17 abril 2016

Aproximações com a realidade

Ernesto de la Carcova, La hora del almuerzo


Chegamos ao dia da votação na câmara da proposta mais descabida de impeachment contra a presidenta Dilma Rousseff, sem uma ideia nítida do que irá acontecer. Os meios de comunicação corporativos abandonaram de vez qualquer fio de discernimento em sua função de mediar os fatos com sobriedade e equanimidade, ao assumirem de modo progressivo o papel da oposição e produzirem nos últimos meses, dia a dia, semana a semana, um tom irascível de descaracterização de um governo democraticamente eleito.

Para isso, se valem de todos os artifícios, desde a divulgação de áudios vazados, robustecimento das delações premiadas, análises insinuantes a favor do impeachment, seja por analistas da 'casa', seja por 'especialistas' convidados, de acordo com a orientação editorial dos patrões. Neste particular, impressiona o discurso unificado, muito bem articulado nos detalhes da elaboração semiótica e da construção do discurso. 

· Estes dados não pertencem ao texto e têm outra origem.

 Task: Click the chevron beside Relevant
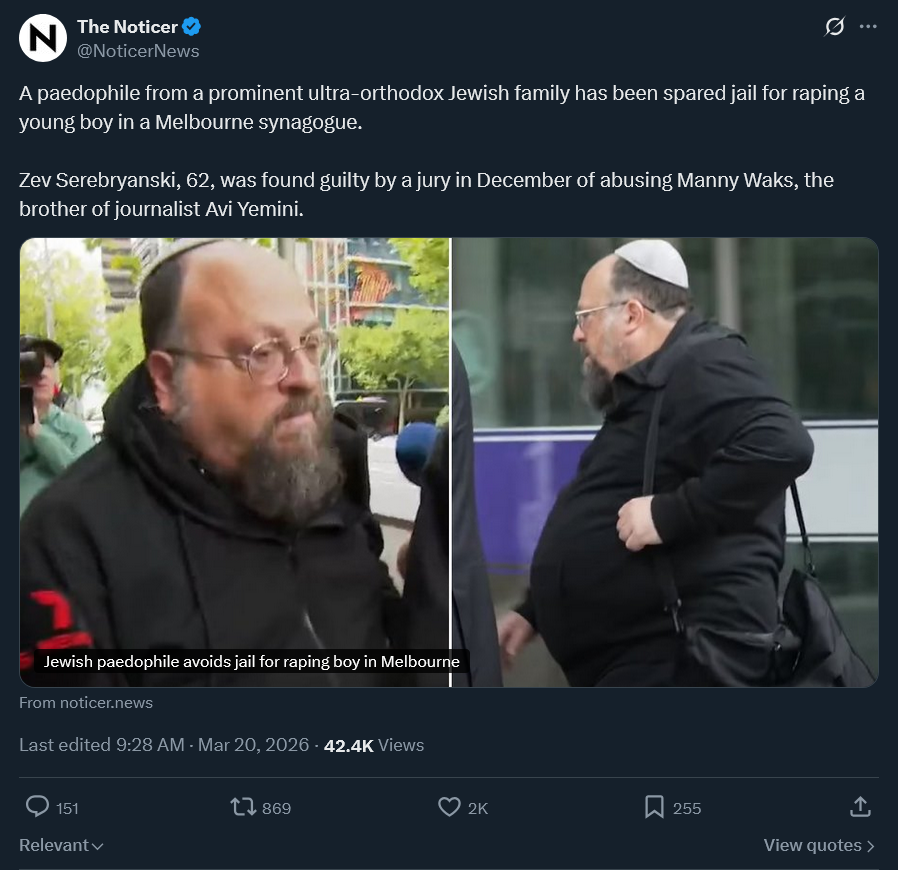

Impressiona a ordem unida em sintonia dos jornais diários, das revistas semanais, dos programas de rádio, dos telejornais de canal aberto e fechado, dos sites hegemônicos. De nada parece adiantar a posição crítica dos meios estrangeiros, que condenam esse posicionamento parcial; a impressão é que os meios corporativos de nosso país estão com 'o corpo fechado', protegidos por uma força poderosa, o deus dinheiro, que os ampara de quaisquer prejuízos na imagem.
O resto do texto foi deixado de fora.